- [WHAT YOU ARE ASKED TO DO]:
Write out, precisely and in full, each line of the material.

- [THE DATA]:
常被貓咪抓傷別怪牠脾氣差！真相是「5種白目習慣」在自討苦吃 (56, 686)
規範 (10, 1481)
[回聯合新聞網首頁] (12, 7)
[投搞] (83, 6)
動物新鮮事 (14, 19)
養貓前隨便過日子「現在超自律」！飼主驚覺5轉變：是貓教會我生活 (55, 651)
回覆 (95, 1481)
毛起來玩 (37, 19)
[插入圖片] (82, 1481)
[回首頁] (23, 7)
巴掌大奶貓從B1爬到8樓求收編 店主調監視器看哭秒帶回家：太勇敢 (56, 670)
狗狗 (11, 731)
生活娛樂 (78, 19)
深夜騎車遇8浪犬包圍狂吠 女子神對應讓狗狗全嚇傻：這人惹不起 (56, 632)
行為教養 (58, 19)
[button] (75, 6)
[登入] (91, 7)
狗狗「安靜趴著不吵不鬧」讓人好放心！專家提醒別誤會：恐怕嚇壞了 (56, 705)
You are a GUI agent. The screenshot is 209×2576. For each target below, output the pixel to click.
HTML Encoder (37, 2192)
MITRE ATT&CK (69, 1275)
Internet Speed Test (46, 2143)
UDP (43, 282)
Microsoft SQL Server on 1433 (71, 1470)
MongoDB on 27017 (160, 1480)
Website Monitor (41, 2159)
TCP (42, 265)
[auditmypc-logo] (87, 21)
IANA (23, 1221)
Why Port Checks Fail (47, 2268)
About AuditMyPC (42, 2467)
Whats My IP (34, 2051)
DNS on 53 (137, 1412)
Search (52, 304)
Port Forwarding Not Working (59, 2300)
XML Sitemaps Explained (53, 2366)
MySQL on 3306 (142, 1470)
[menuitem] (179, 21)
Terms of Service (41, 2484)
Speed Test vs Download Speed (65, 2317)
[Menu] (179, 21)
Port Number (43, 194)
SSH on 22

- [TASK RESULT]:
常被貓咪抓傷別怪牠脾氣差！真相是「5種白目習慣」在自討苦吃 (56, 686)
規範 (10, 1481)
[回聯合新聞網首頁] (12, 7)
[投搞] (83, 6)
動物新鮮事 (14, 19)
養貓前隨便過日子「現在超自律」！飼主驚覺5轉變：是貓教會我生活 (55, 651)
回覆 (95, 1481)
毛起來玩 (37, 19)
[插入圖片] (82, 1481)
[回首頁] (23, 7)
巴掌大奶貓從B1爬到8樓求收編 店主調監視器看哭秒帶回家：太勇敢 (56, 670)
狗狗 (11, 731)
生活娛樂 (78, 19)
深夜騎車遇8浪犬包圍狂吠 女子神對應讓狗狗全嚇傻：這人惹不起 (56, 632)
行為教養 (58, 19)
[button] (75, 6)
[登入] (91, 7)
狗狗「安靜趴著不吵不鬧」讓人好放心！專家提醒別誤會：恐怕嚇壞了 (56, 705)
You are a GUI agent. The screenshot is 209×2576. For each target below, output the pixel to click.
HTML Encoder (37, 2192)
MITRE ATT&CK (69, 1275)
Internet Speed Test (46, 2143)
UDP (43, 282)
Microsoft SQL Server on 1433 (71, 1470)
MongoDB on 27017 (160, 1480)
Website Monitor (41, 2159)
TCP (42, 265)
[auditmypc-logo] (87, 21)
IANA (23, 1221)
Why Port Checks Fail (47, 2268)
About AuditMyPC (42, 2467)
Whats My IP (34, 2051)
DNS on 53 (137, 1412)
Search (52, 304)
Port Forwarding Not Working (59, 2300)
XML Sitemaps Explained (53, 2366)
MySQL on 3306 (142, 1470)
[menuitem] (179, 21)
Terms of Service (41, 2484)
Speed Test vs Download Speed (65, 2317)
[Menu] (179, 21)
Port Number (43, 194)
SSH on 22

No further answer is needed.